Sessió XLVI 10 de juny de 2004.
Autor: Triptófano
Ciertamente, en la alimentación aplicamos los cinco sentidos. No incluyo el sentido común como sexto sentido porque generalmente está ausente. ¿Qué función desempeñan vista, gusto, olfato, tacto y oído?. Ante todo y sobre todo entrada del placer como premio y compensación a un acto obligatorio que, sin aquél anzuelo, postergaríamos hasta devenir anoréxicos. Y en segundo lugar, que no secundario, la identificación.
El permiso que concedemos a cualquier alimento antes de ser ingerido pasa por aprobar un examen de reconocimiento de todas sus características organolépticas, cada una en su sitio acostumbrado. Una leche de color verde o una manzana con sabor a queso serían rechazadas de inmediato aunque nos gusten la verdura y el queso. Pero no aceptamos sorpresas insólitas.
A través del oído identificamos la adecuada textura crujiente de las patatas fritas, de las galletas, de las crudités, de la piel curruscante del cochinillo asado…. Sirve también de alerta cuando todos los demás sentidos no han detectado el peligro como, por ejemplo, el crec-crec de la arena en la tortilla playera.
En cuanto al placer, se consigue a través de la íntima satisfacción de saber que somos nosotros los que provocamos los ruidos. Incluso hay quien encuentra placer en sorber la sopa ruidosamente o en masticar ostentosamente con la boca llena. Y también el eructo, como final de un buen ágape, considerado zafio en algunas civilizaciones pero signo obligado de huésped satisfecho y agradecido en otras. Citemos, muy de pasada, otros ruidos ligados a comilonas flatulenciales pero, así como las ventosidades orales son disculpadas e incluso provocadas (el regüeldo post-biberón del rorro), las anales sólo mueven a rechifla si sólo son sonoras o a un aleteo de manos si van acompañadas de notas olfativas.
Pero, antes incluso de llevarnos el alimento a la boca, el oído está atento a estímulos sonoros. Es forzoso citar aquí, en primer lugar, al perrito de Pavlov que iniciaba la salivación al oír la campana a la que se le había condicionado. Son estímulos el toque de cornetín que, en la mili, convoca a fajina; las doce campanadas que marcan la cadenciosa ingestión de las uvas en Año Nuevo y son estimulantes también las voces de “¡a comeeeeer!” o el “¡come y calla!“. Mayores dificultades se encuentran ante el bebé inapetente a pesar de “aquí viene uuuuun avioooon…. una para papaaa…. una para ma….¡pestes de crío, ya me ha vuelto a escupir la papilla!”

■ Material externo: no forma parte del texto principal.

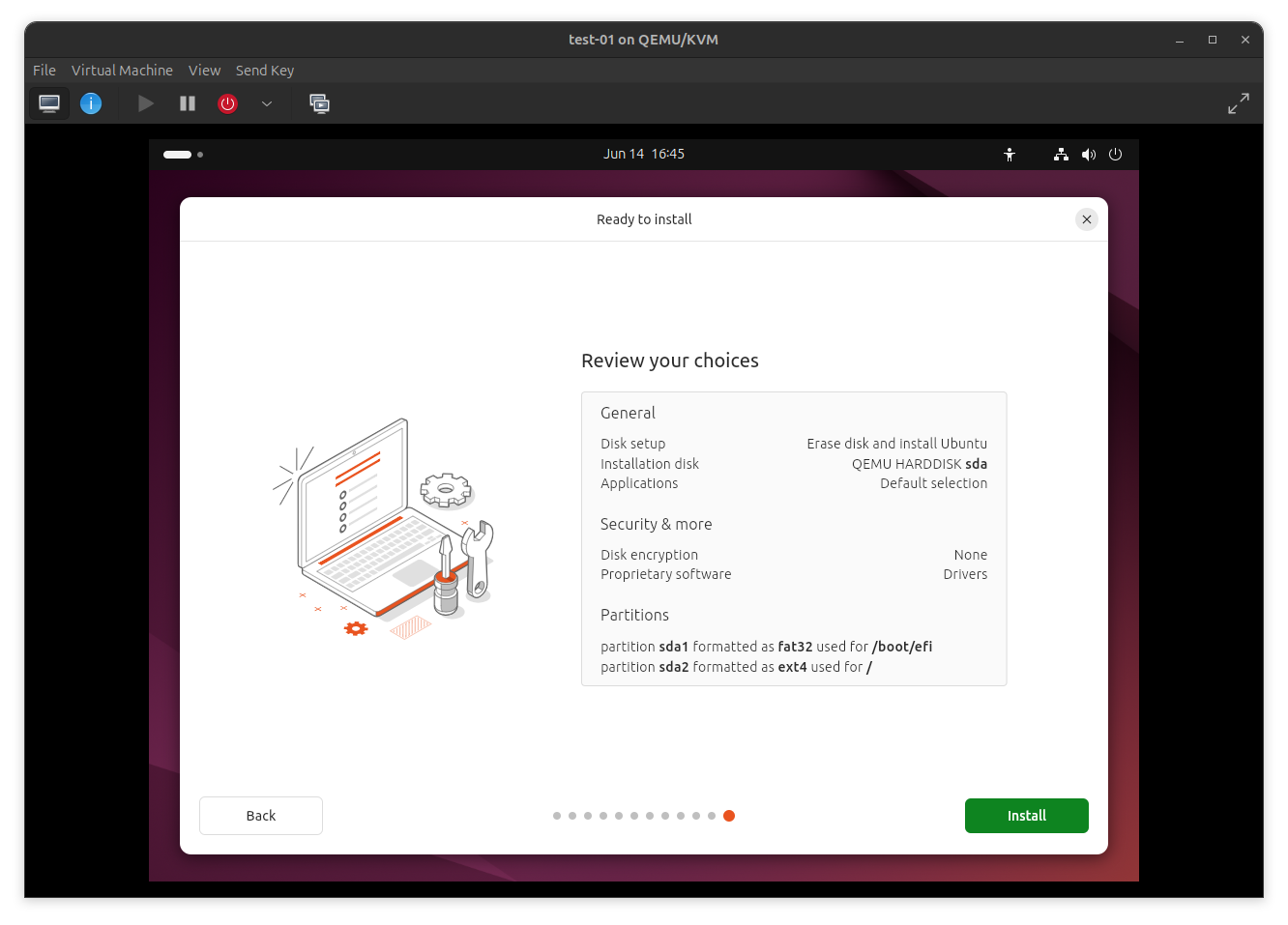Click the Jun 14 clock in the guest bar
Viewport: 1288px width, 925px height.
pos(643,154)
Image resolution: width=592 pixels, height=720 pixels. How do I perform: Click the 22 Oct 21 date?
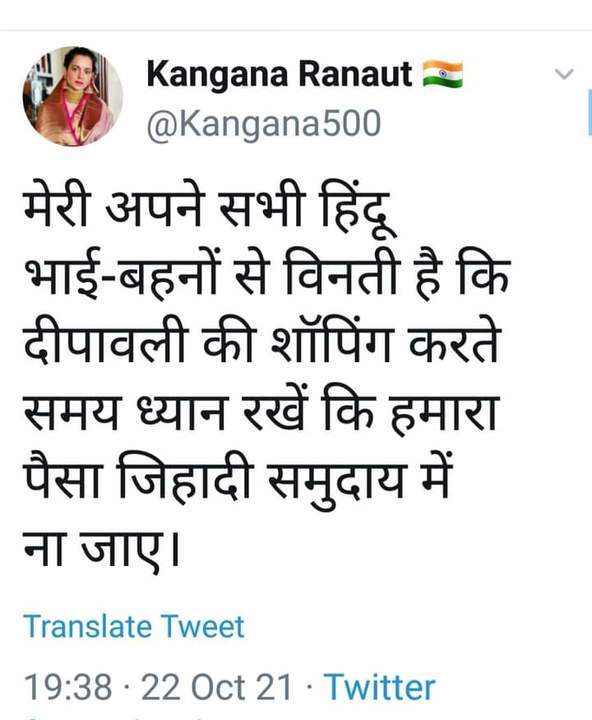click(x=217, y=687)
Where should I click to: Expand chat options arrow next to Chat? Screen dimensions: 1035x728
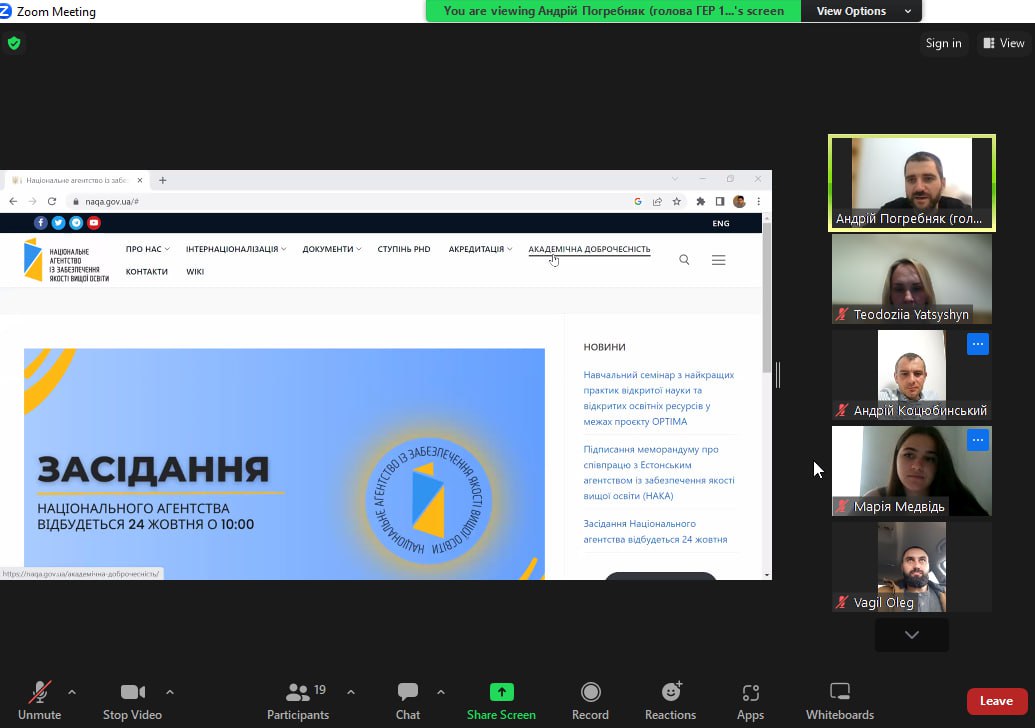tap(440, 691)
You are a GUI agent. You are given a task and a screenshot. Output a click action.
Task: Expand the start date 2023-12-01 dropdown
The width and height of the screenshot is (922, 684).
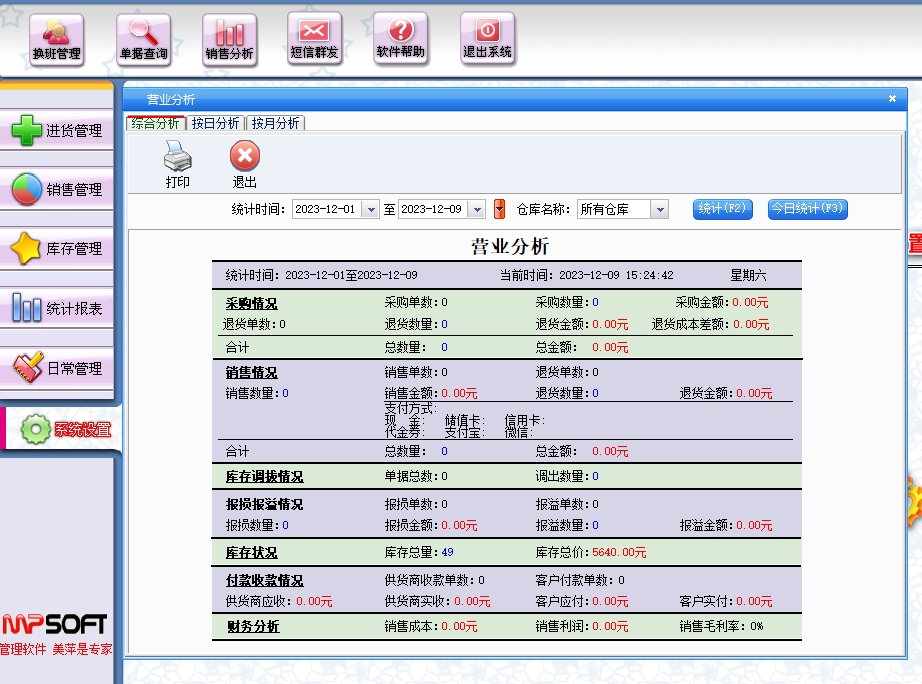[x=371, y=209]
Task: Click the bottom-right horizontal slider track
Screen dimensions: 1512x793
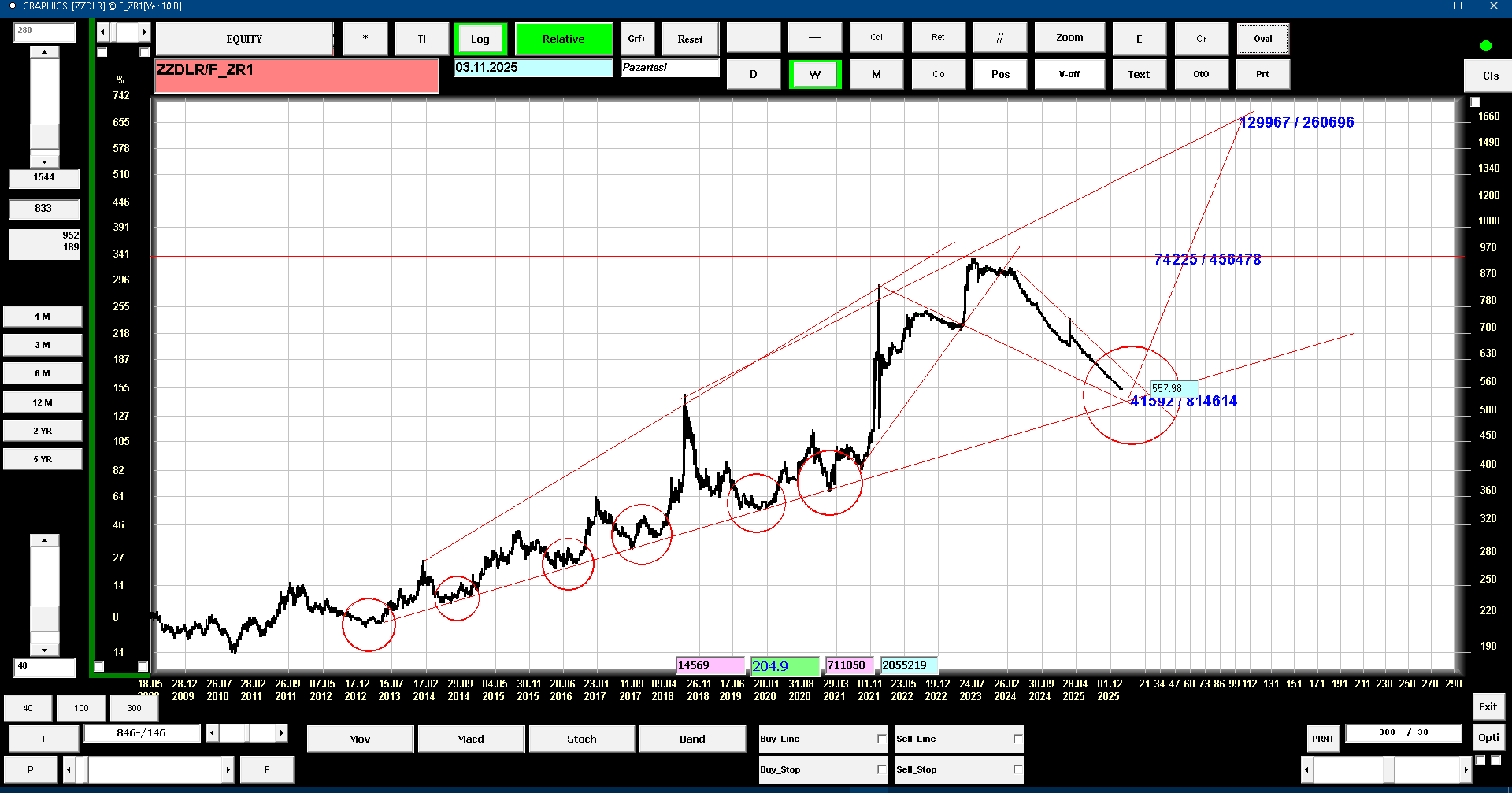Action: (x=1386, y=769)
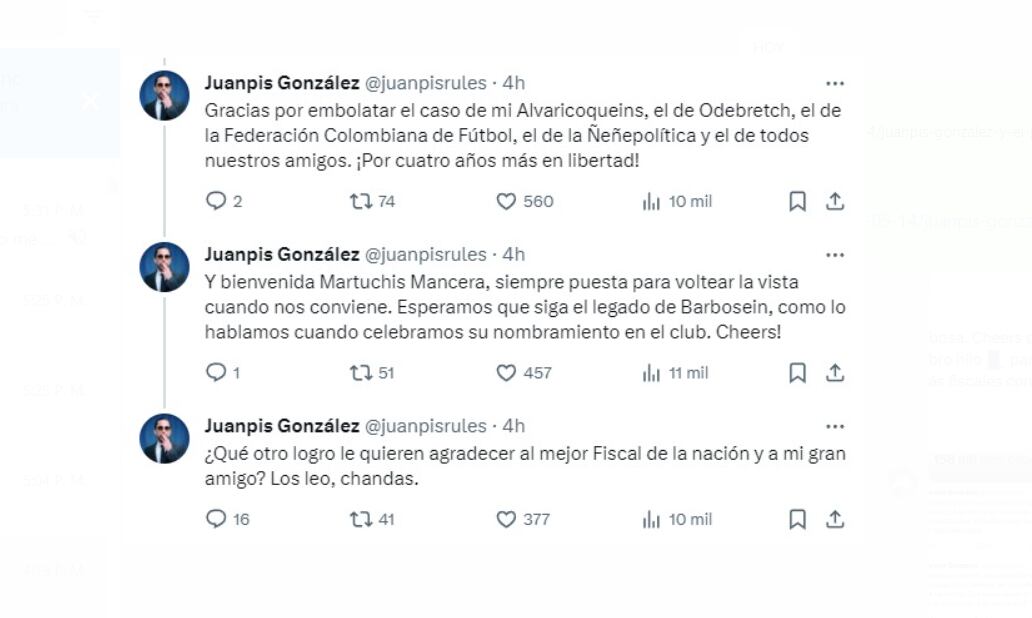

Jugando (“te como el alfil“) y cantando (“al corro de la patata… comeremos ensalada“…. “no me mates con tomates, mátame con bacalao“) rememoramos continuamente el acto de comer. En cada aniversario un coral “cumpleAños feliiiiz” acompaña al pastel, cada año más maculado con goterones de cera.
El silbido de la cafetera o el samovar, el estampido del cava descorchado. El tintineo de copas y cubiertos al poner la mesa y tantos otros sones y ruidos relacionados con la comida nos proporcionan una sensación placentera que, indudablemente, ayuda a una buena digestión. Quizás por esto los sordos sufren frecuentemente de inapetencia.
Aún sin ver los alimentos, a través del oído tomamos decisiones sobre ellos. Antaño, los vendedores ambulantes ofertaban el producto a voz en grito: “lecheeeero“… “a la rica mieeeeel“. En el mercado, aún hoy, somos traídos a distancia por los “¡mira guapa qué merluza tengo!“…. “¡sardíííína freeeesca!“. Es curioso que sólo las pescateras lancen voces; ni las carniceras ni las verduleras ni las legumbreras vocean mensajes acerca de sus mercancías.
Y citemos, finalmente, la letanía que nos recitan a pie de mesa en los restaurantes sin pretensiones: “Tengocallosalbóndigascostillasasadasrabodetoromerluzaalavasca…” y que finaliza con un estentóreo “¡Oído, cocina!” como coda final a nuestra elección.